Salute

«Ho studiato la mente dei cuochi Con il loro cervello si scopre come aiutare chi ha danni cerebrali»

Il professor Cerasa ha messo a punto un protocollo unico al mondo: «Dopo musica e scacchi ora uso la cucina»

Il protocollo messo a punto dal professor Antonio Cerasa, neuroscienziato del Cnr, è l'unico al mondo pensato e diretto sulle capacità che si possono allenare grazie alla cucina. Un protocollo di riabilitazione per il recupero delle funzioni cognitive, sfruttando le pratiche della cucina. Il professor Cerasa, nel 2017, ha infatti condotto una ricerca scientifica, analizzando il cervello di tre chef della Calabria. In collaborazione con l'Istituto Sant'Anna di Crotone, l'esperto ha avuto l'idea di creare un nuovo protocollo di cura e riabilitazione per dimostrare che la pratica in cucina può diventare una vera e propria terapia riabilitativa utile per il recupero funzionale di pazienti con danni cerebrali.

Professore, ci spiega di cosa si tratta?

«La neuro-riabilitazione ha sempre giovato delle scoperte delle neuroscienze su come potenziare il cervello lavorando. Dopo aver tradotto le abilità acquisite dalla pratica musicale o dagli scacchi in veri e propri programmi riabilitativi, ora è il turno della cucina. E dopo aver dimostrato che il cervello degli chef si caratterizza con evidenti fenomeni di plasticità neurale, ora è arrivato il momento di tradurre queste scoperte in strumenti funzionali».

Che idea vi siete fatti?

«La nostra ipotesi è che nell'attività quotidiana degli chef si nascondono specifiche abilità che possono essere tradotte in esercizi per persone che hanno perso quella particolare funzione. Esattamente quello che accade nei pazienti con danni del cervelletto che, contrariamente agli chef, hanno problemi di sincronizzazione motoria e difficoltà nella pianificazione mentale».

A quali tipologie di pazienti si può applicare la cucina-terapia?

«Le applicazioni sono le più varie. Ha effetti benefici nei pazienti affetti da malattie neurologiche, come ictus, traumi cranici, patologie legate all'invecchiamento; sui pazienti psichiatrici, ovvero con dipendenze da droga o alcol, o anoressici; infine per chi ha disabilità come sindrome di Down, autismo e ritardi mentali».

E quali sono gli aspetti in cui è possibile intervenire?

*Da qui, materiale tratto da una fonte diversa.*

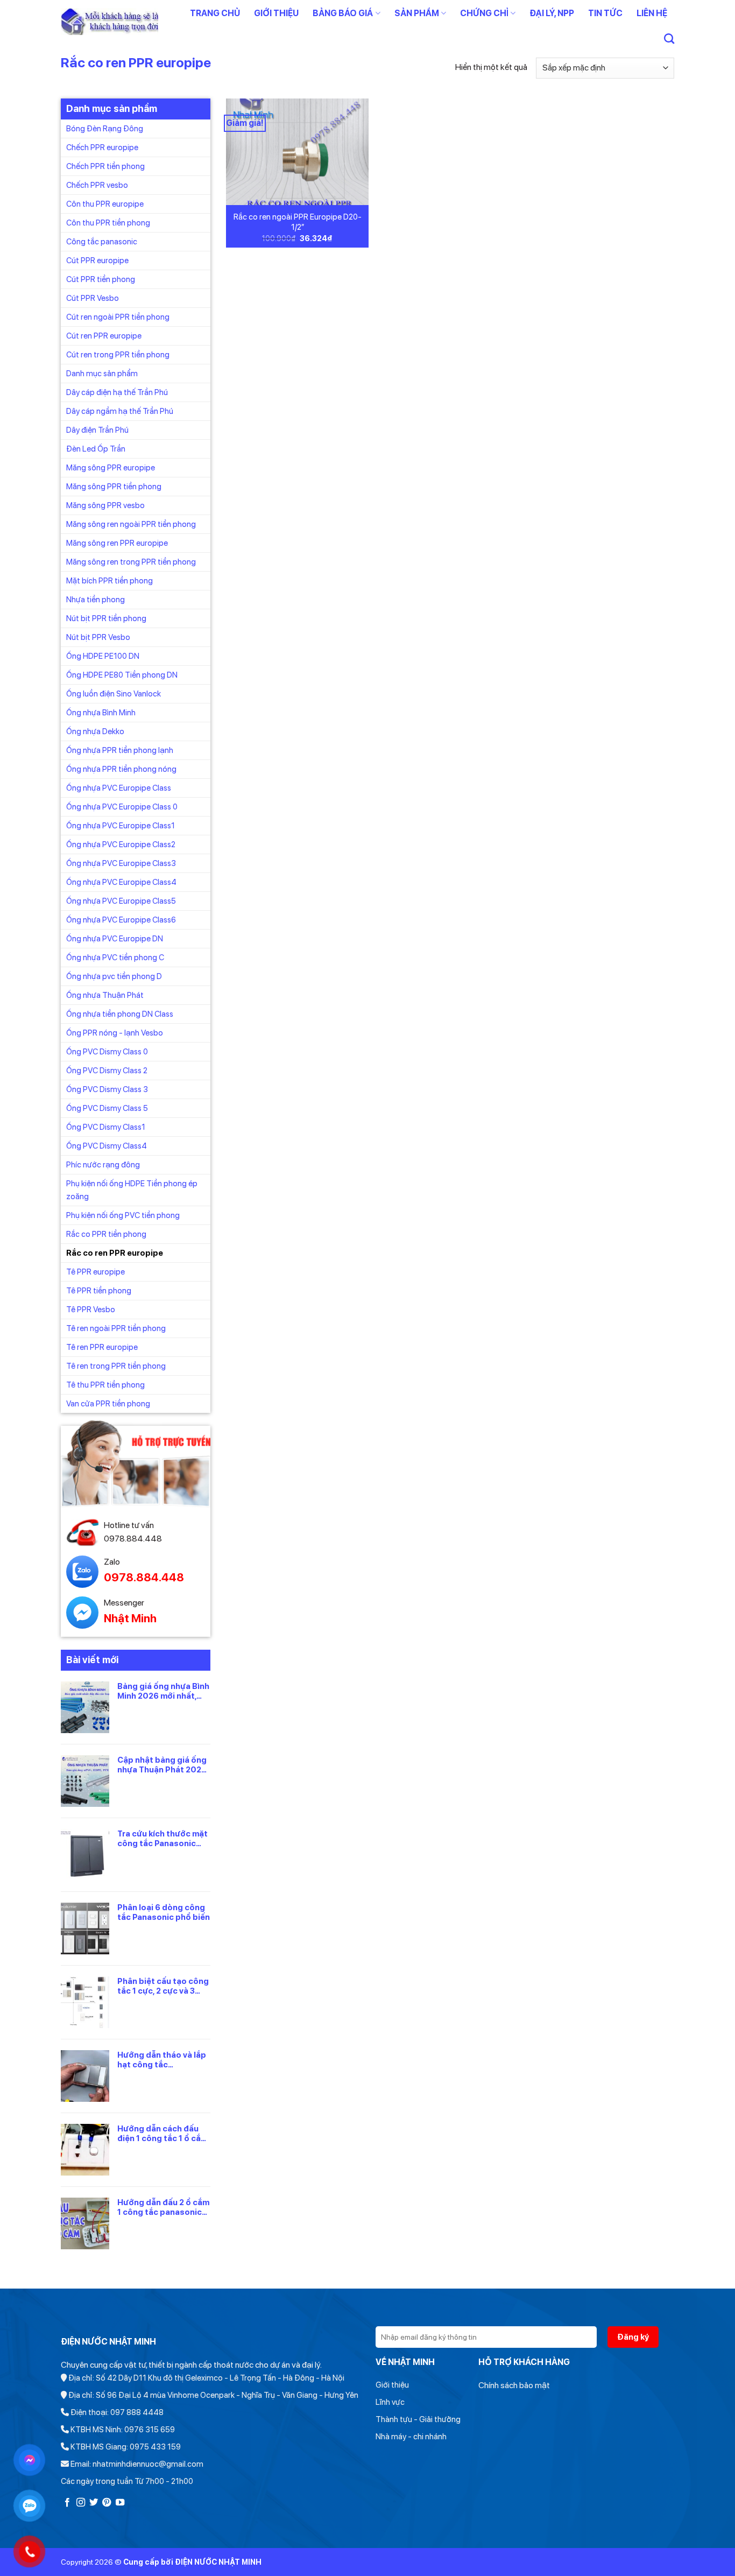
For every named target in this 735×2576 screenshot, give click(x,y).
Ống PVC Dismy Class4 (106, 1145)
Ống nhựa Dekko (95, 731)
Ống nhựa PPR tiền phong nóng (121, 768)
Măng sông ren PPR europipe (117, 542)
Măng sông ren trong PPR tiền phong (131, 561)
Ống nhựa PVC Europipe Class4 (121, 881)
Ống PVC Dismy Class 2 (106, 1070)
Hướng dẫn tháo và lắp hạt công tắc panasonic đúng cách (161, 2059)
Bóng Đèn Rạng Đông (104, 128)
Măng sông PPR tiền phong (113, 486)
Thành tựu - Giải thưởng (418, 2419)
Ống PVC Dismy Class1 (105, 1126)
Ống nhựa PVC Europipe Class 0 (122, 806)
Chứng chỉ (484, 13)
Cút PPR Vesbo (92, 297)
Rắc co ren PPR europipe (114, 1252)
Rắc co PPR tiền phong (106, 1233)
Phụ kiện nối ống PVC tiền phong (123, 1215)
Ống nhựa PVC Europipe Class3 (121, 863)
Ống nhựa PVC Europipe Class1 (120, 825)
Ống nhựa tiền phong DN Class (119, 1013)
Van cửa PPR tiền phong (108, 1403)
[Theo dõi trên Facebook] (67, 2503)
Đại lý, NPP (551, 13)
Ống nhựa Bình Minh (101, 712)
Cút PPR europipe (97, 260)
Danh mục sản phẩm (102, 373)
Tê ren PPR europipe (102, 1347)
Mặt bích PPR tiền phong (109, 580)
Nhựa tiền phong (95, 599)
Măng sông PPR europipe (110, 467)
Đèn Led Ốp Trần (95, 448)
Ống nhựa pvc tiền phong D (114, 976)
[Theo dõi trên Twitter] (93, 2503)
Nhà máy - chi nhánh (411, 2436)
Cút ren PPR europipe (104, 335)
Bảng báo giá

«La terapia ha tre effetti: cognitivo, motorio, emotivo. Sul primo aspetto si hanno ripercussioni sulla velocità di pensiero e sulla programmazione degli eventi. Sull'aspetto motorio si punta sulla sincronizzazione dei movimenti, abilità manuale, gestualità. Infine c'è un altro aspetto importante, quello emotivo. In questo caso la cucina diventa uno stabilizzatore dell'umore, contro ansia e depressione. Infine c'è tutto un aspetto di socializzazione da non sottovalutare. Ad esempio, per i ragazzi affetti dalla sindrome di Down, c'è la riappropriazione di un ruolo all'interno della società».